(NOTE: "Terminating" state is deprecated in versions > v3.0.0)
A drive with Terminating state indicates that an InUse drive was removed physically from the system and volumes on the drive are unreachable. If a new drive is attached as replacement of the removed drive, it is considered as a new drive and follow steps as mentioned here to make use of the new drive.
$ kubectl directpv drives list --status="terminating"
DRIVE CAPACITY ALLOCATED FILESYSTEM VOLUMES NODE ACCESS-TIER STATUS
/dev/xvdb 8.0 GiB 1.0 GiB xfs 2 directpv-2 - Terminating
In such cases, the corresponding volumes will be indicated as follows,
$ kubectl directpv volumes list --drives /dev/xvdb --nodes directpv-2 --all
VOLUME CAPACITY NODE DRIVE PODNAME PODNAMESPACE
pvc-ea019d52-673b-4715-a8a4-a913dd49166d 512 MiB directpv-2 xvdb minio-2 default *[DRIVE LOST] Please refer https://github.com/minio/directpv/blob/master/docs/troubleshooting.md
pvc-c973cc37-01bd-4e67-abea-b1905f19fc17 512 MiB directpv-2 xvdb minio-2 default *[DRIVE LOST] Please refer https://github.com/minio/directpv/blob/master/docs/troubleshooting.md
To clean up the abandoned volumes and reschedule them, the respective PVCs has to be deleted.
$ kubectl delete pvc minio-data-3-minio-2 minio-data-1-minio-2
persistentvolumeclaim "minio-data-3-minio-2" deleted
persistentvolumeclaim "minio-data-1-minio-2" deleted
The deleted PVCs will be re-created and provisions volumes successfully on the remaining "Ready" or "InUse" drives based on the requested topology specifications.
kubectl directpv volumes purge
command can be used to purge the lost, failed or released volumes in the cluster. This command should be used for special cases like one of the following
- When the pods and corresponding PVCs were force deleted.

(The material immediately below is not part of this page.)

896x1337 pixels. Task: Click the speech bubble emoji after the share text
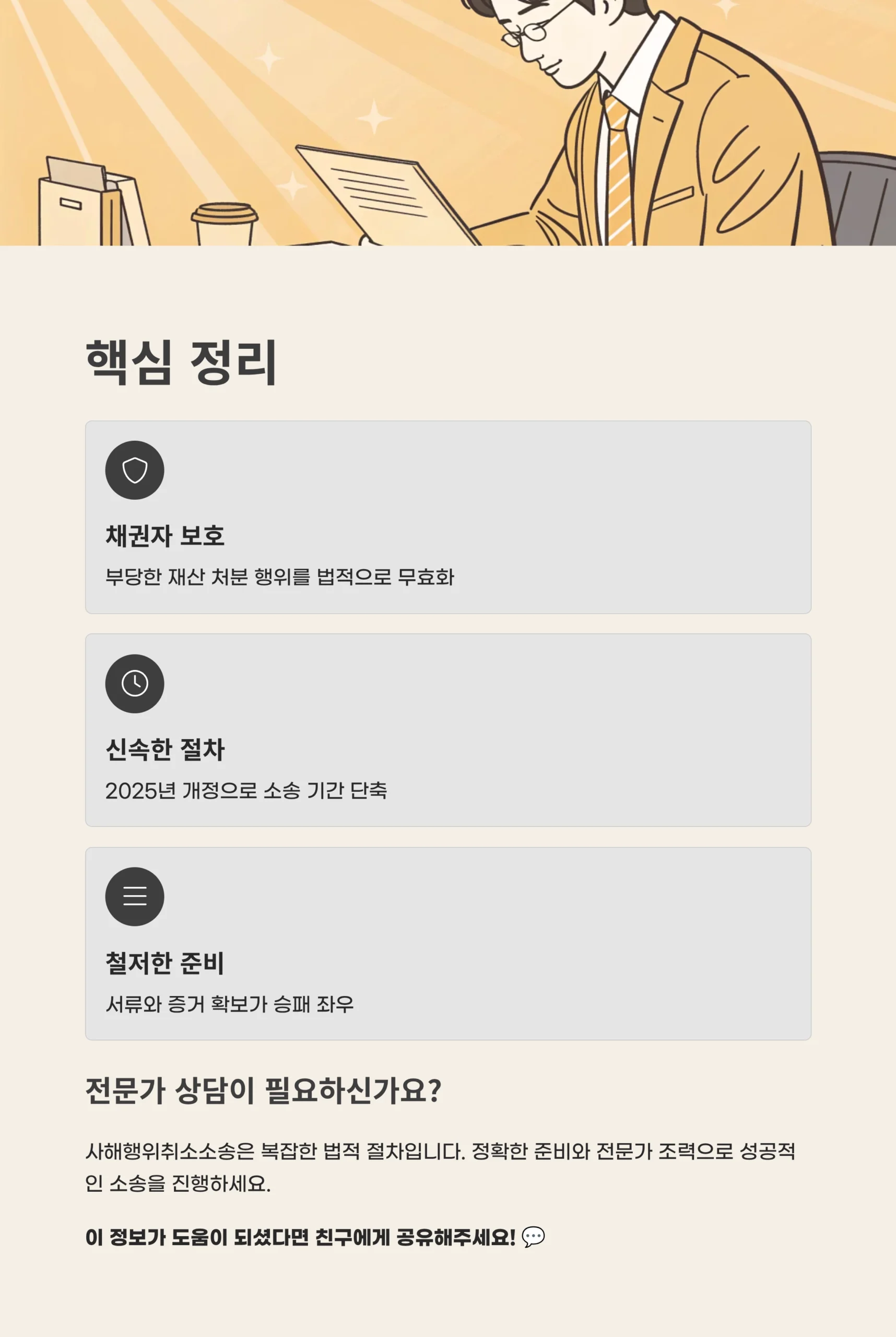[533, 1237]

Force deletion might skip few necessary volume cleanups and make them stale.
- When the corresponding drive is removed or detached from the cluster.

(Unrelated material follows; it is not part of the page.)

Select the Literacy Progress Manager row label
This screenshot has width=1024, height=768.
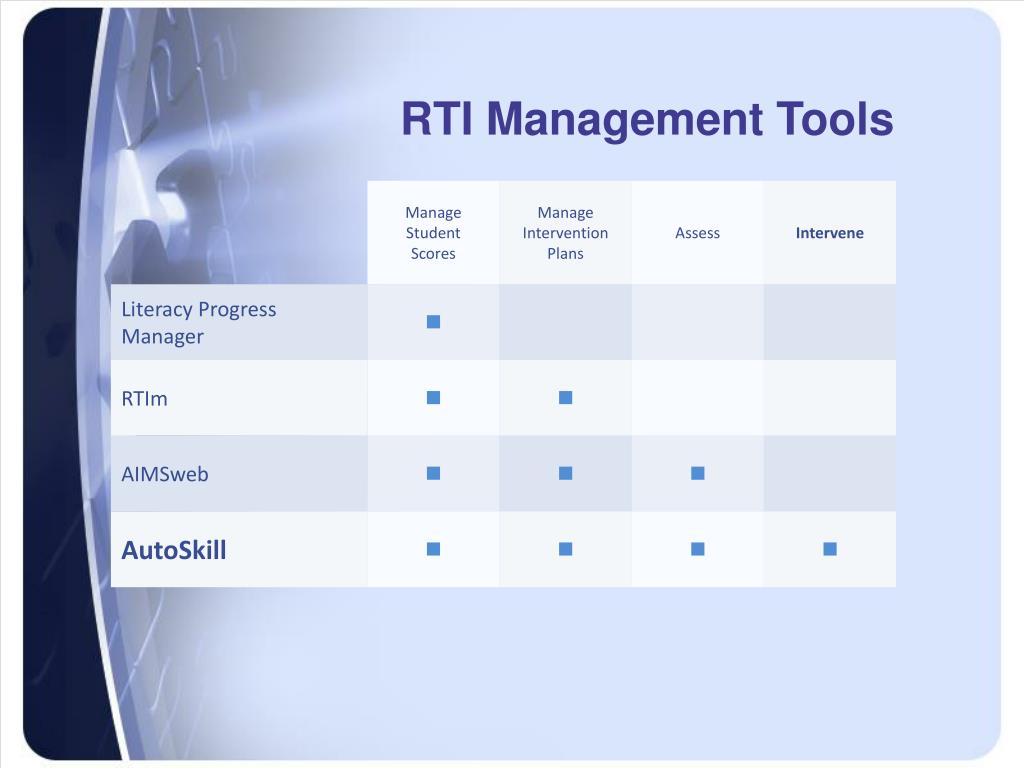click(x=199, y=323)
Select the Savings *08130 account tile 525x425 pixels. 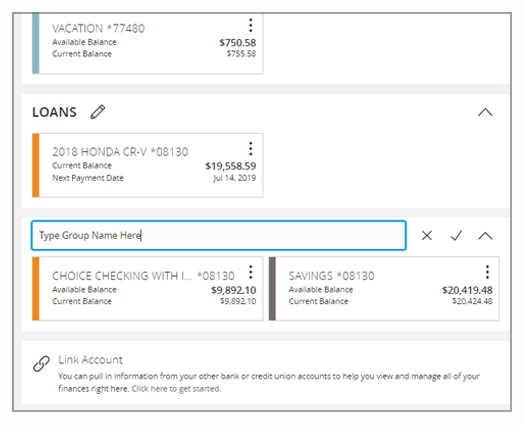384,289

kubectl directpv volumes list
would indicate such lost volumes with an error tag. - The volumes were deleted when directpv pod running in that node was down.
- etc..
Plese check kubectl directpv volumes purge --help
for more helpers.
(NOTE: The PVs of these stale volumes should be in "released" or "failed" state in-order to purge them)
After v3.0.0, the removed or detached InUse drives will show up in the drives list with an error message indicating that the drive is lost. In such cases, the corresponding volumes need to be purged first. ie, the corresponding PVCs has to be cleaned-up first and then the drive can be purged.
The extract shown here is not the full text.